Mars rover scientist James Wray '06 poses at CNN's headquarters after an interview with Alina Cho earlier this month. (Photo: Jason Maderer/Courtesy James Wray)
When James Wray ’06 gets wrapped up in his research, he finds himself “living on Mars time.” NASA’s new Mars rover, Curiosity, does most of its work in daylight, and as the daylight hours keep shifting (a day on Mars is about 40 minutes longer than one on Earth), Wray’s attention tends to follow.
Wray, an assistant professor of earth and atmospheric sciences at Georgia Tech, has good reason to be excited
. He is part of the team that created Sample Analysis at Mars (SAM), a suite of instruments onboard Curiosity. The tools should help the rover to “characterize the chemistry of some of the most interesting types of minerals” that it encounters, Wray said. By heating samples to about 1,000 degrees Celsius, SAM can detect trace amounts of important components such as water and carbon dioxide.
Wray has been interested in science for as long as he can remember, and in his time at Princeton, he dove headfirst into astrophysics – a tight-knit department where he worked closely with mentors like Professor Edwin Turner and even met his future wife, fellow major Maggie (Kirkland) Wray ’06.
Senior-thesis work studying the icy moons of Jupiter and Saturn confirmed Wray’s hunch that he wanted to “focus on the planets closest to home,” so he continued his studies in a Ph.D. program at Cornell, working in the lab of astronomy professor Steve Squyres, the principal investigator for the science payload on NASA’s Mars Exploration Rovers.

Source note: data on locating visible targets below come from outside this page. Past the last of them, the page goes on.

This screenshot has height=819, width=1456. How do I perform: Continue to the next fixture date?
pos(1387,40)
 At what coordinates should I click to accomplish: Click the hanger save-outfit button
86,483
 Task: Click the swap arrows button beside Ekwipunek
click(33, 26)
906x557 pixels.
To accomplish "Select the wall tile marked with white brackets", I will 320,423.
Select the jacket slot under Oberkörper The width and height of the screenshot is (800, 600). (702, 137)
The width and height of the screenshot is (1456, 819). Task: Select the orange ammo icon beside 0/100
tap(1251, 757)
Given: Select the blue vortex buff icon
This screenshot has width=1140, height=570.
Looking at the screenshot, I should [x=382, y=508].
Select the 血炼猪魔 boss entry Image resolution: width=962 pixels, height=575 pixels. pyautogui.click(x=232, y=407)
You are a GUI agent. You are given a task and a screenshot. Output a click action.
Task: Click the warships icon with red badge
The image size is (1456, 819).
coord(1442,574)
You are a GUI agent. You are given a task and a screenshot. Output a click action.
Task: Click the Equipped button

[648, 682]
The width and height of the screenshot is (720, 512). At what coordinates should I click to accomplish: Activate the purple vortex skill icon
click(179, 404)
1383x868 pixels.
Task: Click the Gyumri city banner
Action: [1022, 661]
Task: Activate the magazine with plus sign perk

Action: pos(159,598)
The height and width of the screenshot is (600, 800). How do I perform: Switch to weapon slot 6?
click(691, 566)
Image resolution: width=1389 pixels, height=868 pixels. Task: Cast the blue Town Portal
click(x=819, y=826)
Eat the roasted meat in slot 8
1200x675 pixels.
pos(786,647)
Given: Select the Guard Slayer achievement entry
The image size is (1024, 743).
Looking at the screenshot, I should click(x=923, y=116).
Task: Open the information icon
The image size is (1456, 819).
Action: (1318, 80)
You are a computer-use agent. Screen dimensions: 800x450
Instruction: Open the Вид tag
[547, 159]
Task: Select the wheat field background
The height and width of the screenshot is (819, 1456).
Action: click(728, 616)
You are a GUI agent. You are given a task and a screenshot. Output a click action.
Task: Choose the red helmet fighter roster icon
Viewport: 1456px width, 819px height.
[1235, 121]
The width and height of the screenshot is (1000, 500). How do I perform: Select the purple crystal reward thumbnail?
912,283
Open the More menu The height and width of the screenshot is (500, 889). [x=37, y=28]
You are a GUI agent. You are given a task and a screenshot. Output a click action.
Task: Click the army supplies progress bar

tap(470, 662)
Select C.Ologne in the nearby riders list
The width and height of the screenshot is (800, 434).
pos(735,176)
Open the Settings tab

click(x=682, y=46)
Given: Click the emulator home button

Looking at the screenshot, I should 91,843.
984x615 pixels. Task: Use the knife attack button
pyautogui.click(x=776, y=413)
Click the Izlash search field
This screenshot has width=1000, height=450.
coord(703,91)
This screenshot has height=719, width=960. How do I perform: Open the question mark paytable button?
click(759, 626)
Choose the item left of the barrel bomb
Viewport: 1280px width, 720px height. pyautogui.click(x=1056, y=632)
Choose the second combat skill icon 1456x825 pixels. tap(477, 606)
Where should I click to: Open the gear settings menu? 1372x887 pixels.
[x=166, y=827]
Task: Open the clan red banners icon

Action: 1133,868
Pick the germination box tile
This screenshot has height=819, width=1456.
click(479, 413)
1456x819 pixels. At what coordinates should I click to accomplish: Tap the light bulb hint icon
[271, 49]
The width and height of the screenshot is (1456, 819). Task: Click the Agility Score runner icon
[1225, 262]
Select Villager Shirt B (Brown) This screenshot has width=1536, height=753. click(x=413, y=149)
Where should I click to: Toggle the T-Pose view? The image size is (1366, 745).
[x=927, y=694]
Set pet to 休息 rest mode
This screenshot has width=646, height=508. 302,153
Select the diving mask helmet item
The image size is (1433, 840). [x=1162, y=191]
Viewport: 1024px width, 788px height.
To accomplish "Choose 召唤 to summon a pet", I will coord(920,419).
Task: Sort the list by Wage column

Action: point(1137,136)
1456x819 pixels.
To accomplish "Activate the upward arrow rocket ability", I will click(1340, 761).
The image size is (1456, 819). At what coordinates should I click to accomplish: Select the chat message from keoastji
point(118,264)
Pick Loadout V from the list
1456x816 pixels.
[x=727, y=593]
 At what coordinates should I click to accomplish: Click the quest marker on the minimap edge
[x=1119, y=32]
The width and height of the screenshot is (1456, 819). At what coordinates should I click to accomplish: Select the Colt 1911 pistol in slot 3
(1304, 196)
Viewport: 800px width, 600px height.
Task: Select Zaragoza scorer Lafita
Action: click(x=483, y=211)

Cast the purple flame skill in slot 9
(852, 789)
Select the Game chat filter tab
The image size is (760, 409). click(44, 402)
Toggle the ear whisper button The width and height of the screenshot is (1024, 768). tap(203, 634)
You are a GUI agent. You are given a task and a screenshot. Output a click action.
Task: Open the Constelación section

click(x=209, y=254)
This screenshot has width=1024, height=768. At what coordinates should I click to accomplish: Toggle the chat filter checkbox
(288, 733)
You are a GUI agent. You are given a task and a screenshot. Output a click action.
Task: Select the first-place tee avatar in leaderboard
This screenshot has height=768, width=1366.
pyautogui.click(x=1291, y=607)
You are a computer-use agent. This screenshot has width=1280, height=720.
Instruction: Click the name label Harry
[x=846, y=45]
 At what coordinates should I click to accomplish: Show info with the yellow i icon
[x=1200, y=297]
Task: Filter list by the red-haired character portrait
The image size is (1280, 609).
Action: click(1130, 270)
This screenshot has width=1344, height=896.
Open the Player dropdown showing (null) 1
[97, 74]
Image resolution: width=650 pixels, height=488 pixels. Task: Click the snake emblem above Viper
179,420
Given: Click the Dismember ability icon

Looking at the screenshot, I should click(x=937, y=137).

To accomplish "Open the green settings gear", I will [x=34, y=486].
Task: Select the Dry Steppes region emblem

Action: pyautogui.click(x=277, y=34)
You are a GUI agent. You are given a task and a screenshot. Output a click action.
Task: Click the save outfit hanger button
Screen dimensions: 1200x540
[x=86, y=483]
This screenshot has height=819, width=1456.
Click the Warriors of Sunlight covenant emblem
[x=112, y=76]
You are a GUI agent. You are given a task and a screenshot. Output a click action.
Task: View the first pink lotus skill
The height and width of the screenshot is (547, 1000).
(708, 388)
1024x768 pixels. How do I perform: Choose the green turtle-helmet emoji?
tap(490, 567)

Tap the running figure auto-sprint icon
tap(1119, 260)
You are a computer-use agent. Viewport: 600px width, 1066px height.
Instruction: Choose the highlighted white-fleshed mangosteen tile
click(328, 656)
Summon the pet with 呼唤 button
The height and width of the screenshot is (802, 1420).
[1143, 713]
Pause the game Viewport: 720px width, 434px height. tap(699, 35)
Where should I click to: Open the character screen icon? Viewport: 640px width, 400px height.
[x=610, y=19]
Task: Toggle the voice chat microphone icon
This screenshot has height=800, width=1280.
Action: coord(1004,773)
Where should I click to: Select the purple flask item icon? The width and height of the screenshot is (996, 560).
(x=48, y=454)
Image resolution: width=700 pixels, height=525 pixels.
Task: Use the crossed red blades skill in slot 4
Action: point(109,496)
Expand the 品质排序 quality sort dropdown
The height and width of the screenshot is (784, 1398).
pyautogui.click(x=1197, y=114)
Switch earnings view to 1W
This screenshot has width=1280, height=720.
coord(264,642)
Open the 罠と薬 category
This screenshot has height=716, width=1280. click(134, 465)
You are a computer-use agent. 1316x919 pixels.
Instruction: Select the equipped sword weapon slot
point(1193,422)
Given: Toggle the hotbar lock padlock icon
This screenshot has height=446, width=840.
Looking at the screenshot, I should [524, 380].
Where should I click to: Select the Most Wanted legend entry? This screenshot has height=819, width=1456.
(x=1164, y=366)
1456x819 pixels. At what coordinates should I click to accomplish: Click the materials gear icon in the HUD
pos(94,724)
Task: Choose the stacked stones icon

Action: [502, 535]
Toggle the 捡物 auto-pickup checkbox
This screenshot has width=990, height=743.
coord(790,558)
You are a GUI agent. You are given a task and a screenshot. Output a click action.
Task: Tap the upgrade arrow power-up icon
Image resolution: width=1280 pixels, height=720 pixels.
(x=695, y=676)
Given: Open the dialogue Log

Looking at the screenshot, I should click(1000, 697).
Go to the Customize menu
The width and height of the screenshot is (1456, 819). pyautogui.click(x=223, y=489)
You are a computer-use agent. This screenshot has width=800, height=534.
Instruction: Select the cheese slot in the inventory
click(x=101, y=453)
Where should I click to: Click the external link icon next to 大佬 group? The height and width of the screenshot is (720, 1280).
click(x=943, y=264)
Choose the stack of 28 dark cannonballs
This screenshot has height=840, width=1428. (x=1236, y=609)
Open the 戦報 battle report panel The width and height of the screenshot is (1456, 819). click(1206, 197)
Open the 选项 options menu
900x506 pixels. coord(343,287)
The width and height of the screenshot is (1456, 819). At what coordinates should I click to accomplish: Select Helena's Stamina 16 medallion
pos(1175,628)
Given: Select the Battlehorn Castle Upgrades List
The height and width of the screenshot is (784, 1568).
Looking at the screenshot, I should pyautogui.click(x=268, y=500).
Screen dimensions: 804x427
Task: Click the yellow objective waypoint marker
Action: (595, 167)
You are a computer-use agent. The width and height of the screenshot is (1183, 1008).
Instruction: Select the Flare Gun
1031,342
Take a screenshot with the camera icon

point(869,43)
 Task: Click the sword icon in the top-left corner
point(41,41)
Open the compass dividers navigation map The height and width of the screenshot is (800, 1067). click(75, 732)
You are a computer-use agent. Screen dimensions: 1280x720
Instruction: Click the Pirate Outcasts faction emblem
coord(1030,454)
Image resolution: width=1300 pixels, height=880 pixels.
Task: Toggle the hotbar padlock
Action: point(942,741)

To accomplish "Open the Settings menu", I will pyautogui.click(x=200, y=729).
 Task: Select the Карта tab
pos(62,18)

Around the time that Wray arrived in Ithaca, the Mars Reconnaissance Orbiter began circling Mars, providing a trove of new data for his graduate research work. He later joined the group of about 400 scientists working on Curiosity, the largest and most complex Mars rover to date.
Wray said that the rover’s high-tech landing
earlier this month was a great start, but its most interesting work may come in about a year, when the rover reaches the base of a 3-mile-high mountain of sedimentary rock. Samples from that mountain, he said, could hold important clues about how the environment evolved on Mars.